В книге о Вл. Соловьеве, как и в предыдущей работе, Мочульский основывает ход рассуждений на идее христианского синтетизма — взаимопроникновении событий жизни, общей логики судьбы и сочинений этого во многом загадочного человека. Соловьев, по мнению Мочульского, был плохо понят современниками, что относилось и к невостребованное его интуиции (учение о Богочеловечестве, экуменизм, особая социальная миссия церкви), и к его противоречиво–переливчатому образу философа, поэта, публициста, путешественника, мистификатора, наконец, человека глубоко в своем чувствовании мира эротического. Мочульский попытался свести все соловьевские лики воедино, не без основания предположив — в чем его находка, — что оправдание жизнетворчества Соловьева даже в самых отвлеченных проявлениях имело реальный — биографический характер. Сравнительная простота этого подхода не всегда была по достоинству оценена. В. В. Зеньковский, в частности, настаивал, что в центре соловьевского творчества не переживание Софии, а «сам замысел философского синтеза, который был намечен еще славянофилами» г. А. Ф. Лосев (в чем‑то повторив принцип композиционного расположения материала у Мочульского) скупо называет своего предшественника «биографом» э. Между тем Мочульский, видя в Соловьеве провозвестника «теургической» философии русского символизма, распространил на его биографию не что иное, как главный символистский миф о всепроникающем, в том числе жизненном, смысле творчества.

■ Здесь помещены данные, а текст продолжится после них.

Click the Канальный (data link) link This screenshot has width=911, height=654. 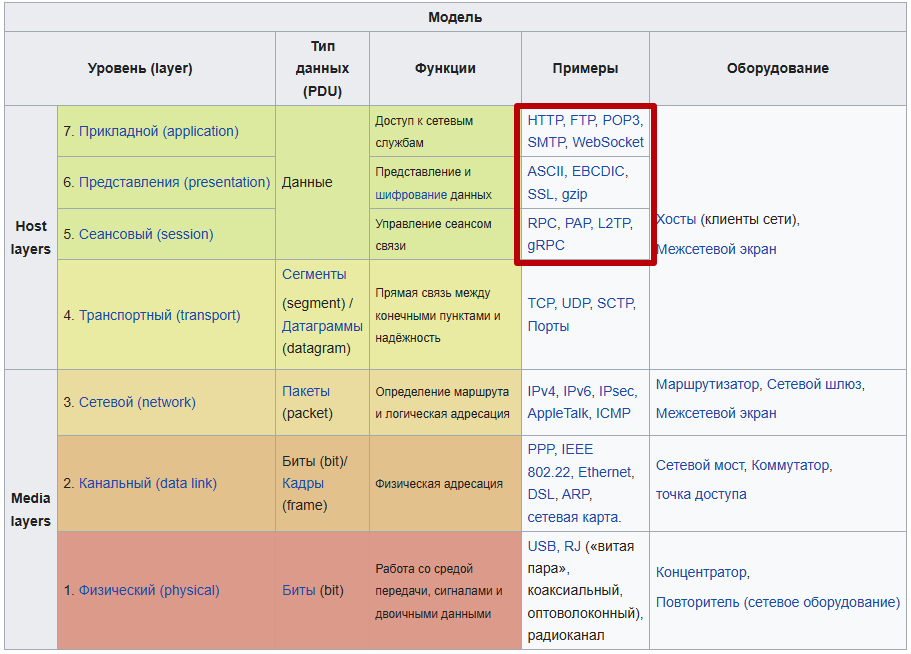[x=147, y=483]
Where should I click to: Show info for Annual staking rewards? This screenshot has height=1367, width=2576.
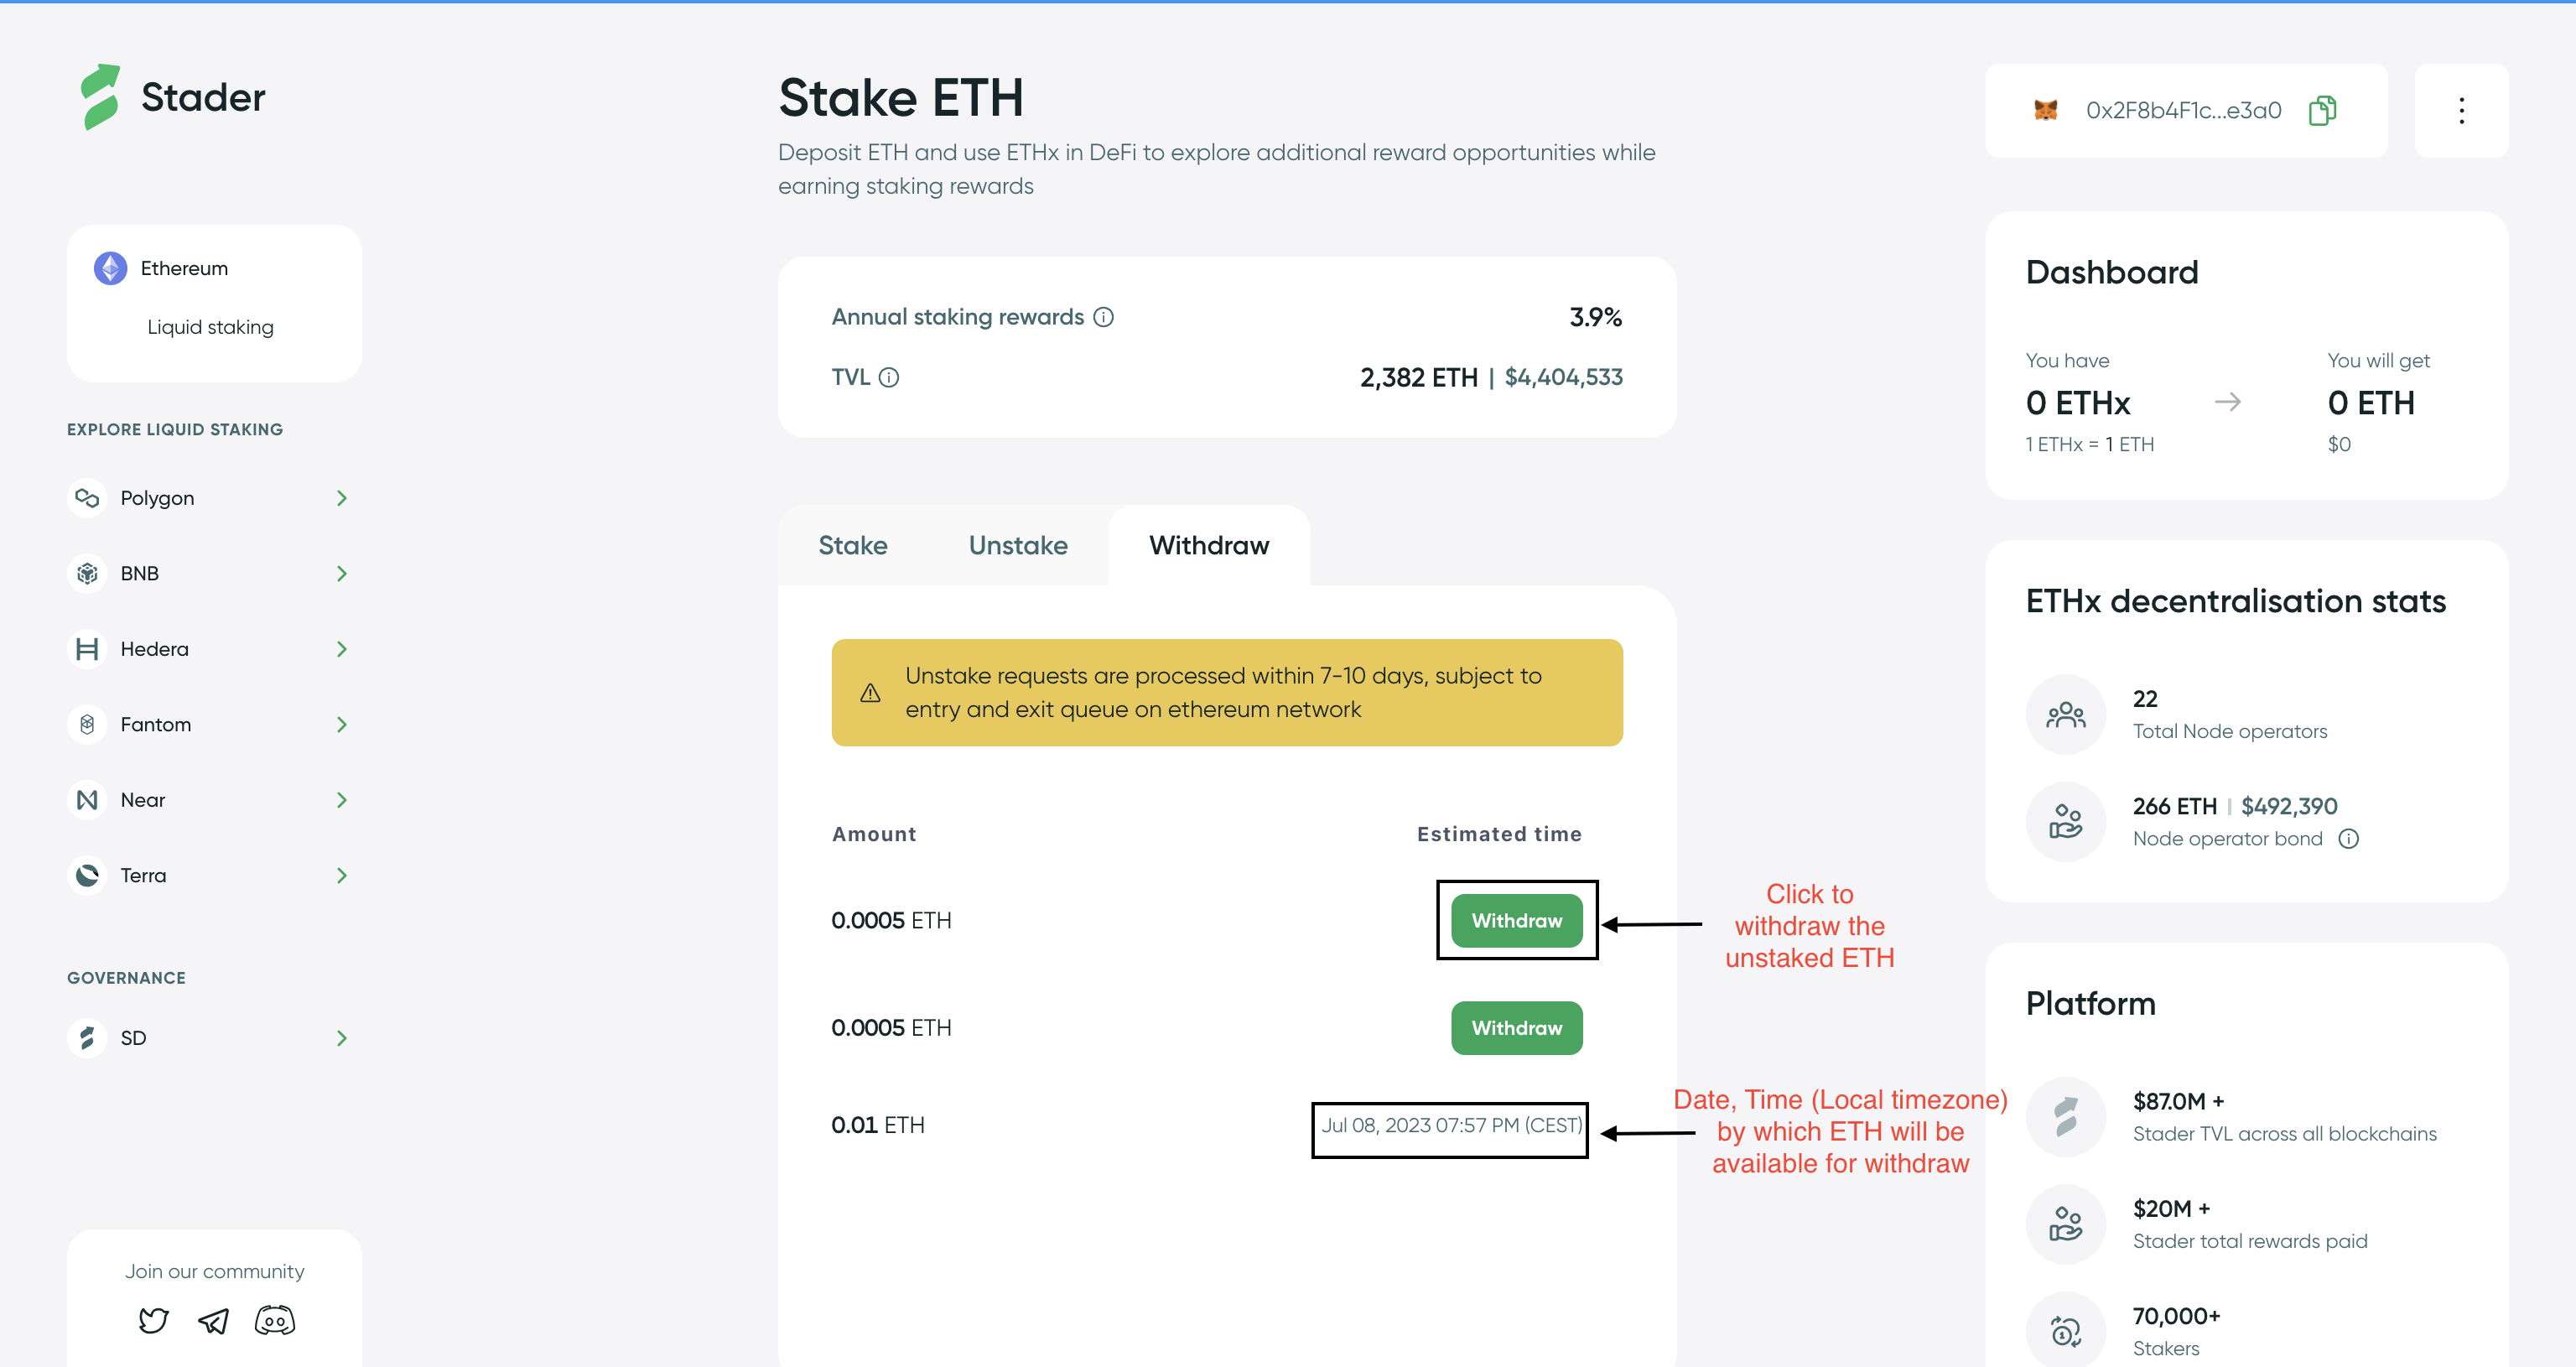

Именно личность Соловьева, по логике Мочульского, стала катализатором — сгустила самые разнородные и спорящие между собой идеологемы XIX в. (своеобразная всеядность Соловьева впечатляет!) до многозначного символа о религиозном назначении культуры. Попытавшись в своей эстетической рефлексии примирить веру и культуру, Соловьев неосознанно подверг символизации и христианство, что, по некоторой иронии, сделал и нелюбимый им Ф. Ницше, шедший к выполнению сходной задачи от противного, намеренно богоборчески. Преследование «чистой красоты» (у Ницше праоснова жизни наречена мужским именем Диониса) неизбежно сделало Соловьева экстатиком и поклонником «переходов» — ироником, живущим трагедией встреч и расставаний, чередующихся мистических радостей и страхов. Весь в ожиданиях, он стал как бы иереем без церкви и был на поверку скорее теоретиком церковности, нежели церковным человеком. Отсюда, в изображении Мочульского, и его отношение к себе как духовному «империалисту» (не признававшему разделения церквей), и попытка фактического перехода в римско–католическое исповедание.